▶ _ASSIGNED TASK_
In your answer, print every record exactly as it is written.

:: SOURCE MATERIAL

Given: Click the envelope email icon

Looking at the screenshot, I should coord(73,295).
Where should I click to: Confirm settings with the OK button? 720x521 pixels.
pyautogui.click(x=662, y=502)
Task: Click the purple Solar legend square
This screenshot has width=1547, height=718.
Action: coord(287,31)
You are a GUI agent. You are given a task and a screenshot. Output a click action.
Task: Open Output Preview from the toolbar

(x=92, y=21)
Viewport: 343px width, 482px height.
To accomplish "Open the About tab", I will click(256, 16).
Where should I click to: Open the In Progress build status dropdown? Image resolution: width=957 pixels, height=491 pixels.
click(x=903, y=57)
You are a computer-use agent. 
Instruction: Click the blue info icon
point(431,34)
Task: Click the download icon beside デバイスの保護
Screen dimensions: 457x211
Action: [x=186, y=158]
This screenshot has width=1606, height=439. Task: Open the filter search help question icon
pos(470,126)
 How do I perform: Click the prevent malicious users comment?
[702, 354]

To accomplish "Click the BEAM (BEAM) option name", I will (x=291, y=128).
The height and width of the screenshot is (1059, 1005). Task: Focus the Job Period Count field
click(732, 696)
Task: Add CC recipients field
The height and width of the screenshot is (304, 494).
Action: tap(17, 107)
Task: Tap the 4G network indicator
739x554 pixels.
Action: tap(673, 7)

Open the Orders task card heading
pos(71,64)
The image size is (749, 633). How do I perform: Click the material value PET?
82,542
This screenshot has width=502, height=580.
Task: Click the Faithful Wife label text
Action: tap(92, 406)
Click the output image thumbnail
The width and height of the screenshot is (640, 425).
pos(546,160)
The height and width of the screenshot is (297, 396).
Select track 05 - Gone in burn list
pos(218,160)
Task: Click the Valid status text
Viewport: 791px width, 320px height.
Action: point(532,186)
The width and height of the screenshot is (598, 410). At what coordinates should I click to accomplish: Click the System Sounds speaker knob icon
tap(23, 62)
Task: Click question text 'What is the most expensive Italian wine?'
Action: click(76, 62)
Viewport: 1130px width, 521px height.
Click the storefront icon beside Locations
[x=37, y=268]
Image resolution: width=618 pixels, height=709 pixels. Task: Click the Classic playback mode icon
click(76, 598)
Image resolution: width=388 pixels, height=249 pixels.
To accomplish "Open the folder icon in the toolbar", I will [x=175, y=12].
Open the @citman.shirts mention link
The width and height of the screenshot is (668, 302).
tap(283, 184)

::::

▶ _FINISHED EXERCISE_
Given: Click the envelope email icon

Looking at the screenshot, I should coord(73,295).
Where should I click to: Confirm settings with the OK button? 720x521 pixels.
pyautogui.click(x=662, y=502)
Task: Click the purple Solar legend square
This screenshot has width=1547, height=718.
Action: coord(287,31)
You are a GUI agent. You are given a task and a screenshot. Output a click action.
Task: Open Output Preview from the toolbar

(x=92, y=21)
Viewport: 343px width, 482px height.
To accomplish "Open the About tab", I will click(256, 16).
Where should I click to: Open the In Progress build status dropdown? Image resolution: width=957 pixels, height=491 pixels.
click(x=903, y=57)
You are a computer-use agent. 
Instruction: Click the blue info icon
point(431,34)
Task: Click the download icon beside デバイスの保護
Screen dimensions: 457x211
Action: [x=186, y=158]
This screenshot has width=1606, height=439. Task: Open the filter search help question icon
pos(470,126)
 How do I perform: Click the prevent malicious users comment?
[702, 354]

To accomplish "Click the BEAM (BEAM) option name", I will (x=291, y=128).
The height and width of the screenshot is (1059, 1005). Task: Focus the Job Period Count field
click(732, 696)
Task: Add CC recipients field
The height and width of the screenshot is (304, 494).
Action: tap(17, 107)
Task: Tap the 4G network indicator
739x554 pixels.
Action: tap(673, 7)

Open the Orders task card heading
pos(71,64)
The image size is (749, 633). How do I perform: Click the material value PET?
82,542
This screenshot has width=502, height=580.
Task: Click the Faithful Wife label text
Action: tap(92, 406)
Click the output image thumbnail
The width and height of the screenshot is (640, 425).
pos(546,160)
The height and width of the screenshot is (297, 396).
Select track 05 - Gone in burn list
pos(218,160)
Task: Click the Valid status text
Viewport: 791px width, 320px height.
Action: point(532,186)
The width and height of the screenshot is (598, 410). At what coordinates should I click to accomplish: Click the System Sounds speaker knob icon
tap(23, 62)
Task: Click question text 'What is the most expensive Italian wine?'
Action: click(76, 62)
Viewport: 1130px width, 521px height.
Click the storefront icon beside Locations
[x=37, y=268]
Image resolution: width=618 pixels, height=709 pixels. Task: Click the Classic playback mode icon
click(76, 598)
Image resolution: width=388 pixels, height=249 pixels.
To accomplish "Open the folder icon in the toolbar", I will [x=175, y=12].
Open the @citman.shirts mention link
The width and height of the screenshot is (668, 302).
tap(283, 184)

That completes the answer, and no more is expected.